Multi-institutional comparison of non-sentinel lymph node predictive tools in breast cancer patients with high predicted risk of further axillary metastasis
- PMID: 22798061
- DOI: 10.1007/s12253-012-9553-5
Multi-institutional comparison of non-sentinel lymph node predictive tools in breast cancer patients with high predicted risk of further axillary metastasis
Abstract
Although axillary lymph node dissection (ALND) has been the standard intervention in breast cancer patients with sentinel lymph node (SLN) metastasis, only a small proportion of patients benefit from this operation, because most do not harbor additional metastases in the axilla. Several predictive tools have been constructed to identify patients with low risk of non-SLN metastasis who could be candidates for the omission of ALND. In the present work, predictive nomograms were used to predict a high (>50 %) risk of non-SLN metastasis in order to identify patients who would most probably benefit from further axillary treatment. Data of 1000 breast cancer patients with SLN metastasis and completion ALND from 5 institutions were tested in 4 nomograms. A subset of 313 patients with micrometastatic SLNs were also tested in 3 different nomograms devised for the micrometastatic population (the high risk cut-off being 20 %). Patients with a high predicted risk of non-SLN metastasis had higher rates of metastasis in the non-SLNs than patients with low predicted risk.
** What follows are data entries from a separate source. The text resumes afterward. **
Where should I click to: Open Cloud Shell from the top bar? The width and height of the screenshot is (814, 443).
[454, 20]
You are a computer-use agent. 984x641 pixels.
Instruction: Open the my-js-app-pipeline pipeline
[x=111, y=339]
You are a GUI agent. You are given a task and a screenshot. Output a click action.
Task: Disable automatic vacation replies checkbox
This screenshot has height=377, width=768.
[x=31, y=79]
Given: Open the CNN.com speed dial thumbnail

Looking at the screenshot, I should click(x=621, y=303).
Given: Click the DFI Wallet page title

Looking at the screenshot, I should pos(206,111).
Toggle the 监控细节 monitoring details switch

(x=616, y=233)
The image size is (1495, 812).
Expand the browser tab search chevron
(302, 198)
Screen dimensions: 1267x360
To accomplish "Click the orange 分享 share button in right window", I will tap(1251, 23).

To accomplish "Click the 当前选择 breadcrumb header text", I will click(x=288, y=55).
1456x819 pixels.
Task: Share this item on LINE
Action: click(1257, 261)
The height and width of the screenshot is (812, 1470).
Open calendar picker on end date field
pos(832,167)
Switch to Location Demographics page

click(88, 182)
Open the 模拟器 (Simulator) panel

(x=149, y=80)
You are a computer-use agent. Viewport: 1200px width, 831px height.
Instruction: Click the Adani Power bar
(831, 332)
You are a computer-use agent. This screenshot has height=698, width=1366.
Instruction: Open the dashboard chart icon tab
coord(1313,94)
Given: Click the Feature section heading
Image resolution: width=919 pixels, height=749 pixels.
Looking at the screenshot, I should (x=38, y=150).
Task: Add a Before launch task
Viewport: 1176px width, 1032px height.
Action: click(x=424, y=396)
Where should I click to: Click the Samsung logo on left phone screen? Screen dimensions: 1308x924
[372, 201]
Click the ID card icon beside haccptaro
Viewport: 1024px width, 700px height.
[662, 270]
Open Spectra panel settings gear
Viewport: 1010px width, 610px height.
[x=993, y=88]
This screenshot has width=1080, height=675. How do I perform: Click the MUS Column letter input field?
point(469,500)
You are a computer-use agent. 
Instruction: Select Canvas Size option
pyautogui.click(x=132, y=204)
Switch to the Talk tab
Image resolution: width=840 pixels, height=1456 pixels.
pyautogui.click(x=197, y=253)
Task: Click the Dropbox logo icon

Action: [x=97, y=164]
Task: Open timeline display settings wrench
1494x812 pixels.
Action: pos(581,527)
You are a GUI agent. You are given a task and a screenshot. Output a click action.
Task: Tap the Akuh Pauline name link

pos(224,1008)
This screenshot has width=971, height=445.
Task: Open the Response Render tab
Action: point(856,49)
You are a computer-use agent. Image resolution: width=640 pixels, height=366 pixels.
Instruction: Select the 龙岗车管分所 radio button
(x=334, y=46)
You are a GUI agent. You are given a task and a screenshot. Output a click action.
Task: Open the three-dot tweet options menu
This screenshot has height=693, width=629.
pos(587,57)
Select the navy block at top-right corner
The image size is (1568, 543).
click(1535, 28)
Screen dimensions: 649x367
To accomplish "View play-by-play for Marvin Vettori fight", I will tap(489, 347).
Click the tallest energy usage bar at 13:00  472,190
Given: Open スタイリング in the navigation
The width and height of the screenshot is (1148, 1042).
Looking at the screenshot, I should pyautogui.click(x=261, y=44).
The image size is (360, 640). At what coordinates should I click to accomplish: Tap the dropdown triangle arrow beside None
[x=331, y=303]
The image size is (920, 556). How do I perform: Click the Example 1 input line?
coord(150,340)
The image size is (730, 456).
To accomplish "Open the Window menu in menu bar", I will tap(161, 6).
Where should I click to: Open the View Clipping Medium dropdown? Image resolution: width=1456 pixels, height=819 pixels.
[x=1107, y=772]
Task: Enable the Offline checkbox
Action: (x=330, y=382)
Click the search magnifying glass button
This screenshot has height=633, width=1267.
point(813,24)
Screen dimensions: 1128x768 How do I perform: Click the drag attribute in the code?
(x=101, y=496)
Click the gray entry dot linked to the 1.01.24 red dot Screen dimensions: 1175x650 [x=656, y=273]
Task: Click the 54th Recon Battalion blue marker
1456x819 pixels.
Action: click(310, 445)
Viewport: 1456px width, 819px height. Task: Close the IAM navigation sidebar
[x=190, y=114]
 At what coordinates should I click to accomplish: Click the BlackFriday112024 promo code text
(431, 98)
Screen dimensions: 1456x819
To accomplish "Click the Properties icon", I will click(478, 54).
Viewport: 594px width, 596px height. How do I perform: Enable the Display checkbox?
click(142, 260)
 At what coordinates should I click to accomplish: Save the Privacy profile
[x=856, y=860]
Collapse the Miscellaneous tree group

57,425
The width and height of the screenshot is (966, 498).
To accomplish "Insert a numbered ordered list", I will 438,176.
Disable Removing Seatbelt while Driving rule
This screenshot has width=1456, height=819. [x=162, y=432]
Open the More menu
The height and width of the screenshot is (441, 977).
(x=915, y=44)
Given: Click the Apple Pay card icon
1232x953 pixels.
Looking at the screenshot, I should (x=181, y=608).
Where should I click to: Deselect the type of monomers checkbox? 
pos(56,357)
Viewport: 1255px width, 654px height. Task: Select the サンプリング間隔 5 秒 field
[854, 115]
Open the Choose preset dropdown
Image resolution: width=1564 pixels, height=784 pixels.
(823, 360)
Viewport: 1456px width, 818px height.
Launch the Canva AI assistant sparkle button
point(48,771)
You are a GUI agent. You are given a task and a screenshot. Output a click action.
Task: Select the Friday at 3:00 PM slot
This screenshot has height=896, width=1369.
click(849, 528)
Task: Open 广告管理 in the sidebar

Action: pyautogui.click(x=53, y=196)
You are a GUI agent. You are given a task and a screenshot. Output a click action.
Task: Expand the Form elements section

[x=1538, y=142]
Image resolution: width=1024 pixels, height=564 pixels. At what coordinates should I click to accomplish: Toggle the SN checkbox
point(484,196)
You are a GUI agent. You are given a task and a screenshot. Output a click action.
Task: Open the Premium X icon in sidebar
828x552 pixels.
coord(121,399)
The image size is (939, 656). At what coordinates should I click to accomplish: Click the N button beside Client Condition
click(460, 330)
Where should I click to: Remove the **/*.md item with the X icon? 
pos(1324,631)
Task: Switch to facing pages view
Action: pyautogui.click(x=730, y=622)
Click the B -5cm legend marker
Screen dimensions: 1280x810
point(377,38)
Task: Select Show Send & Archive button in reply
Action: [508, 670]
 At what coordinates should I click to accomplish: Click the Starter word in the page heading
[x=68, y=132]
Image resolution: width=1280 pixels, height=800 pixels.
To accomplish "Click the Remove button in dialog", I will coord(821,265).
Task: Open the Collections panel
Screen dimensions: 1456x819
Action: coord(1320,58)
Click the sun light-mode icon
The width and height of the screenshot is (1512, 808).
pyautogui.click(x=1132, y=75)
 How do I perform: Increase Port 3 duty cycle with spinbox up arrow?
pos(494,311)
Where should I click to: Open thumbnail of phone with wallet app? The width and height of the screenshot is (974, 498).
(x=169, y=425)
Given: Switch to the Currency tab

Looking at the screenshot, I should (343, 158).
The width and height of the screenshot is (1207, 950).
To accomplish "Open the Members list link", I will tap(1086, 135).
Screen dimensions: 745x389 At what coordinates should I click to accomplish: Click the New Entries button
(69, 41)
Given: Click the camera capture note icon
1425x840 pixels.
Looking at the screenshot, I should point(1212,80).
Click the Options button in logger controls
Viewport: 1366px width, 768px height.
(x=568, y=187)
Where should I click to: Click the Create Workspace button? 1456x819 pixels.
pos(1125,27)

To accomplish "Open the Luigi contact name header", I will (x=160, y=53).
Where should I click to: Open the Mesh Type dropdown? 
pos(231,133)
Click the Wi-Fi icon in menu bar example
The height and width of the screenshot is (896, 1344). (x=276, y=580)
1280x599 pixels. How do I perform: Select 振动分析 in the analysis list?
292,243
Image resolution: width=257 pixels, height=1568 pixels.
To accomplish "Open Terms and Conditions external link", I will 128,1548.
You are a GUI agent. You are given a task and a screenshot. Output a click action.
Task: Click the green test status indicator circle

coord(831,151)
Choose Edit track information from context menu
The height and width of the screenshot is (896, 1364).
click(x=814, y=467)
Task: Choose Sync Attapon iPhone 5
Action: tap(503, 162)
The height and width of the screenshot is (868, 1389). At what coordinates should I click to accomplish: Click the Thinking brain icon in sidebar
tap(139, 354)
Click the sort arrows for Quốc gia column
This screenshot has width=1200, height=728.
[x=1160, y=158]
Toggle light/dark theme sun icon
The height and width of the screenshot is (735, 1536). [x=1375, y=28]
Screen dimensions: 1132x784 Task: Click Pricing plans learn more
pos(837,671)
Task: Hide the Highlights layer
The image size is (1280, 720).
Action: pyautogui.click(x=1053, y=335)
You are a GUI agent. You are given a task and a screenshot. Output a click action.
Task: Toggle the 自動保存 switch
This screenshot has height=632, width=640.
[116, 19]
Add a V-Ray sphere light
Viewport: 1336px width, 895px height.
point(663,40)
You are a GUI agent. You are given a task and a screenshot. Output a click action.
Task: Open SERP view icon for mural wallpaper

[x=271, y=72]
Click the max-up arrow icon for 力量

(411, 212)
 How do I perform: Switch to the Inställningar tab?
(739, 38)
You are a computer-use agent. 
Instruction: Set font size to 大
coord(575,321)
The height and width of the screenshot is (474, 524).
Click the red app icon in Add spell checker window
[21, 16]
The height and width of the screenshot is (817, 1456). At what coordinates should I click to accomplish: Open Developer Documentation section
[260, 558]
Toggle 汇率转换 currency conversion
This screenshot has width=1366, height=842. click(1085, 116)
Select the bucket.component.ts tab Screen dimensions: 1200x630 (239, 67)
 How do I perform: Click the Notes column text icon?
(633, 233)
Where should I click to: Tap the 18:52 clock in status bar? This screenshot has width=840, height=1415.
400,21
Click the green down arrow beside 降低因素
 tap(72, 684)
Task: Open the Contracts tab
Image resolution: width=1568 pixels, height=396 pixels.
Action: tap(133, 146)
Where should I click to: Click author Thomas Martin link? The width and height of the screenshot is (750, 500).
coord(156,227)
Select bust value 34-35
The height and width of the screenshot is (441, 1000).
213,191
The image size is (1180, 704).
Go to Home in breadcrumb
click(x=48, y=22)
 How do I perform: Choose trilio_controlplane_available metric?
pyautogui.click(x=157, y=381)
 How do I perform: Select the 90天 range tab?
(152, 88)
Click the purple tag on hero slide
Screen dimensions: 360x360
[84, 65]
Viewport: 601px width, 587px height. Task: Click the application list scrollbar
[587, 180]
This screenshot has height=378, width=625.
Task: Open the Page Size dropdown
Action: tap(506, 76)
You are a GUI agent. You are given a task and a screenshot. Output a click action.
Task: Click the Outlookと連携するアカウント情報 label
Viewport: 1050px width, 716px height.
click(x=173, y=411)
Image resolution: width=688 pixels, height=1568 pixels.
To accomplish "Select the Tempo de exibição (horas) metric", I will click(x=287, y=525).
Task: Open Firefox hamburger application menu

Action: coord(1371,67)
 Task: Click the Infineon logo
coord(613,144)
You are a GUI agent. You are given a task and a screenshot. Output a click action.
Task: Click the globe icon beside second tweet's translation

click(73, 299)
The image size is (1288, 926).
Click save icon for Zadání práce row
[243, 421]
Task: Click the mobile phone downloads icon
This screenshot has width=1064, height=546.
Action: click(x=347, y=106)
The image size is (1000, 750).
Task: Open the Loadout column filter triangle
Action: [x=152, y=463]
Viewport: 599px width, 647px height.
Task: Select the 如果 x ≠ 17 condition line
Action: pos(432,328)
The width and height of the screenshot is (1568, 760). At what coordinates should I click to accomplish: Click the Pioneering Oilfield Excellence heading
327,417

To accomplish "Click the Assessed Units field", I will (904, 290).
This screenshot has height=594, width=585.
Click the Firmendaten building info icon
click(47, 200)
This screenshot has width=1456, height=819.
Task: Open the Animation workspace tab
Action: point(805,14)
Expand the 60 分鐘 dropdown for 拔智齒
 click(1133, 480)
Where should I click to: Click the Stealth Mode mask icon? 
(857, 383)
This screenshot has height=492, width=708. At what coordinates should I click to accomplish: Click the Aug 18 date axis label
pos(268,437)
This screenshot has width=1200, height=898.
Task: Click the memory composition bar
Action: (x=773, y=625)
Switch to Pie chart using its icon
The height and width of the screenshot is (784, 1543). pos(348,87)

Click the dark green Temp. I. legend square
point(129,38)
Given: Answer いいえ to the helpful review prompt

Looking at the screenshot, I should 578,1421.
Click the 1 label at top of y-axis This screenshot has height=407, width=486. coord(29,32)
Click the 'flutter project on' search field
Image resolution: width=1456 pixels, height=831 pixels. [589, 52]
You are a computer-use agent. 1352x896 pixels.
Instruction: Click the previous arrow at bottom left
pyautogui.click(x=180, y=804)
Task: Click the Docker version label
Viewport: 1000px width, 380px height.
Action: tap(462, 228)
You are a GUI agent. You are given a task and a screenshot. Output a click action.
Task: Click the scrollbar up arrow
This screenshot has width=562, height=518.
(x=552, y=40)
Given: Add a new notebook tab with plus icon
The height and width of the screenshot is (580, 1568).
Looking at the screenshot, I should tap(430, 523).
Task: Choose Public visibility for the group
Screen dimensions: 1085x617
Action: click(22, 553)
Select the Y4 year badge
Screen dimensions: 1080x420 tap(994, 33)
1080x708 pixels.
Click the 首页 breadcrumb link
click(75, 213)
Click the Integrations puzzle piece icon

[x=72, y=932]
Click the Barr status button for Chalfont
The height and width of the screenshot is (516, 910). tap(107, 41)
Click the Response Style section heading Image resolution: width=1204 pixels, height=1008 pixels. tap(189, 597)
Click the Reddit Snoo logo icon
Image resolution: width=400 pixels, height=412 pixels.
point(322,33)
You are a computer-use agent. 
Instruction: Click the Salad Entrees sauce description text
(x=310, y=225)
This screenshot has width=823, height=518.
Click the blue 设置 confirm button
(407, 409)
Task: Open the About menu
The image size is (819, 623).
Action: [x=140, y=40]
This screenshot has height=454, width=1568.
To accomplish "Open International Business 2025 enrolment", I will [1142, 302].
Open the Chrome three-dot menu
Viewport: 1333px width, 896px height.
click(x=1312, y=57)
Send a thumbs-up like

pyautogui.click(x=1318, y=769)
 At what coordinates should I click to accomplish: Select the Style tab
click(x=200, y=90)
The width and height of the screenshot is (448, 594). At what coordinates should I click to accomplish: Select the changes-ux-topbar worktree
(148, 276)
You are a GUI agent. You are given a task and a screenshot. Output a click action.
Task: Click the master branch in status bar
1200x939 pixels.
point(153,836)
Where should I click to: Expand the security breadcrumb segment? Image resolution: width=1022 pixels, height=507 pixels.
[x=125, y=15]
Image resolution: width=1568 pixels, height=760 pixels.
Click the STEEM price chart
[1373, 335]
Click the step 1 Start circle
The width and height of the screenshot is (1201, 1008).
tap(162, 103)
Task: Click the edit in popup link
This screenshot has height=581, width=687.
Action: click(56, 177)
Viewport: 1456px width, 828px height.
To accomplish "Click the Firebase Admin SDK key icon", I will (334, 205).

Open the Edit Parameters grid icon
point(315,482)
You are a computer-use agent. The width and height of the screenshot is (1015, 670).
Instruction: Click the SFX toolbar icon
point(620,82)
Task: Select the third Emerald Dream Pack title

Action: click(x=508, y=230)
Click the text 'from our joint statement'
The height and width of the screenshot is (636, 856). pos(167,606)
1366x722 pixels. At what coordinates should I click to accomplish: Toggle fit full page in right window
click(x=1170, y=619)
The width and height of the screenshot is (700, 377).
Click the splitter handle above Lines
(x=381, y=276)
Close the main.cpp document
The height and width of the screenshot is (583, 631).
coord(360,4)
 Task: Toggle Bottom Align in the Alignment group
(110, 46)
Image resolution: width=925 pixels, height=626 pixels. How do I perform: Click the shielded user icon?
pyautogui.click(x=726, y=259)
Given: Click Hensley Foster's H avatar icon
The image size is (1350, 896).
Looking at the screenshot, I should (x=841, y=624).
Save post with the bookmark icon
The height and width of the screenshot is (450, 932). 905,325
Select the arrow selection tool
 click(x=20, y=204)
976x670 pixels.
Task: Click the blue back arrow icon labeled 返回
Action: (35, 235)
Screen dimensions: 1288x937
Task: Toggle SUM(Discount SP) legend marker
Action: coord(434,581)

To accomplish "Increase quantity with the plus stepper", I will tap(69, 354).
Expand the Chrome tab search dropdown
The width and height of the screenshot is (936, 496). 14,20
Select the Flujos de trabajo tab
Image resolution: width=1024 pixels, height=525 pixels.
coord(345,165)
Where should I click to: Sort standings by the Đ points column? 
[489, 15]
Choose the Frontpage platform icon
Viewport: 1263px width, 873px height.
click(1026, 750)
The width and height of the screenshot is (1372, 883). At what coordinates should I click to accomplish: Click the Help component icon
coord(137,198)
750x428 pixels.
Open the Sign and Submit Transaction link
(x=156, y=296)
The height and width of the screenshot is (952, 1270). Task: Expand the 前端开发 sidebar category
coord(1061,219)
The positive predictive values of the nomograms ranged from 44 % to 64 % with relevant inter-institutional variability. The nomograms for micrometastatic SLNs performed much better in identifying patients with low risk of non-SLN involvement than in high-risk-patients; for the latter, the positive predictive values ranged from 13 % to 20 %. The nomograms show inter-institutional differences in their predictive values and behave differently in different settings. They are worse in identifying high risk patients than low-risk ones, creating a need for new predictive models to identify high-risk patients.